A man convicted of a shooting at an Independence Day celebration that claimed the life of a three-year-old boy lost his legal bid to regain his freedom.

Three judges of the Supreme Court dismissed an appeal by David Hangue against a conviction of murder and attempted murder.

Judge of Appeal Gerhard Maritz, who wrote the unanimous judgment in which Chief Justice Peter Shivute and Acting Justice Fred Chomba upheld the trial court’s ruling said in their collective view the trial court was correct when it found Hangue was liable for the death of three-year old Diego Huiseb and seriously wounding his mother Lydia Huises.

Hangue was convicted of murder, attempted murder, the handling of a firearm while under the influence of liquor and discharge of a firearm in a public place at the end of his trial in the Windhoek High Court.
He was sentenced to 19 years in prison over the incident that happened at the J Stephanus Stadium in Keetmanshoop on Independence Day in 1999.

Judge Maritz described the day as one which dawned with the promise of celebrations for Namibians all over the country, but ended in an tragedy for the Katzao/Huises family. According to evidence produced during the trial the boy’s father Mr Katzao and his life partner Lydia drove to the stadium with the deceased to partake in the celebrations.

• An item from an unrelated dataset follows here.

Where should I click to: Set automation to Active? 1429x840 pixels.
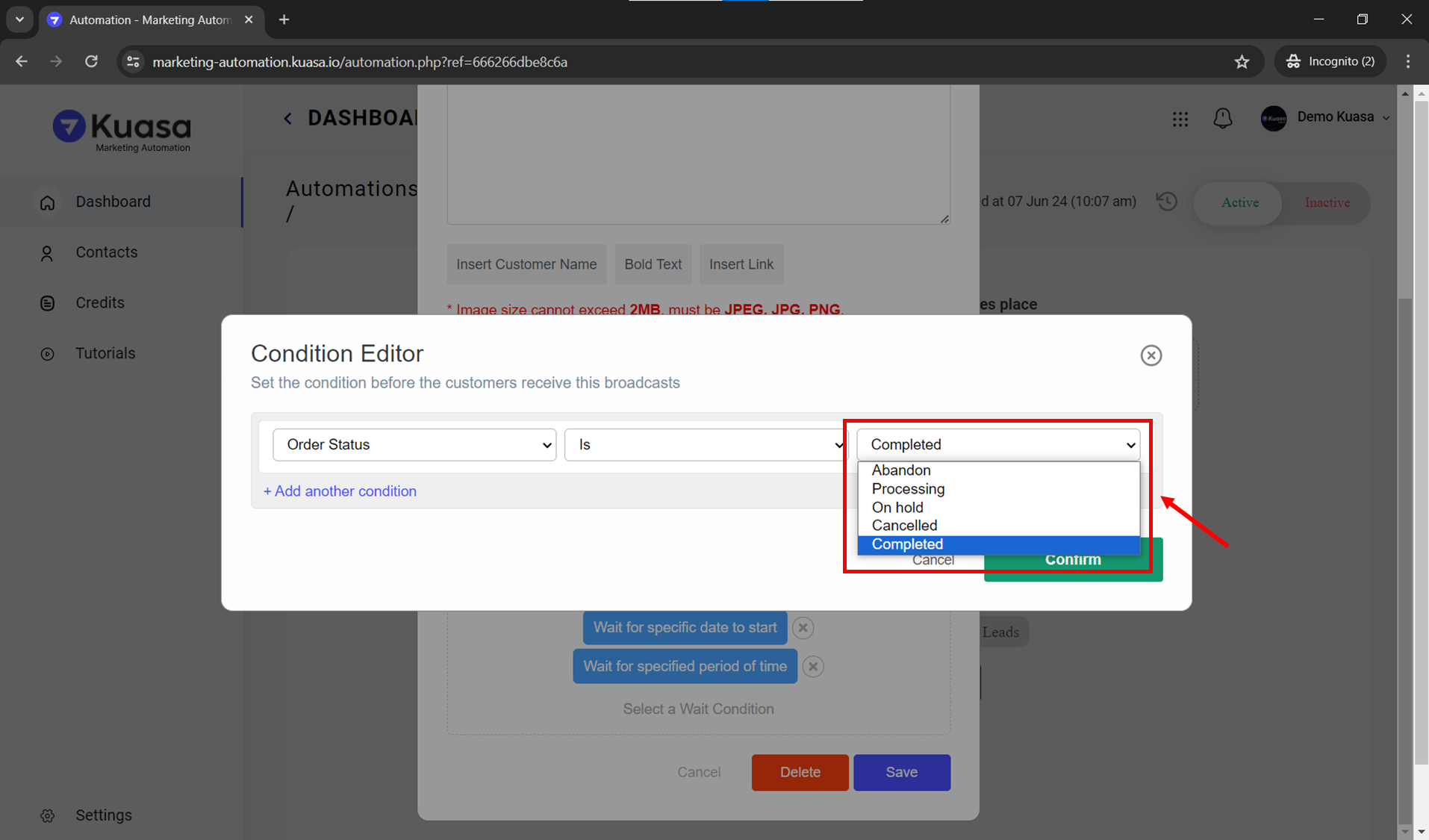coord(1239,202)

On their arrival Diego disembarked from the vehicle first and ran to the fence to watch a football game that was going on. However, as Lydia rushed after him, a gunshot went off in their vicinity. As she returned to the car with Diego a second shot went off, which struck Diego in the back of his head and exited just above his left eye.
Lydia, who at that stage was comforting Diego with kisses on his face, was struck by the exiting projectile on the forehead before it lodged behind her right ear.

Hangue pleaded not guilty to all charges in the main trial and put up a defence of non-liability, because he was “too drunk to know what happened that night, that he was completely blank as to what happened and was so under the influence that he did not know what happened”.

According to Judge Maritz, the High Court had to determine whether or not there was a reasonable possibility that Hangue was so intoxicated that when he fired the fatal shot he lacked the required criminal capacity or culpability to commit the crimes.

According to Judge Maritz, the trial judge addressed these issues in an extensive and well-reasoned judgement.
He said in his view there is no basis to interfere with the credibile findings of the trial judge: “On the contrary its conclusion is supported by an analysis of the evidence”.

He went on to say: “The appellant did not lay a factual basis upon which the court could come to the conclusion that there is a reasonable possibility that when he discharged the fatal shot the appellant acted in a state of non-pathological automatism or criminal incapacity and was not able to form the legal intention to commit the crimes of murder and attempted murder on which he was convicted.”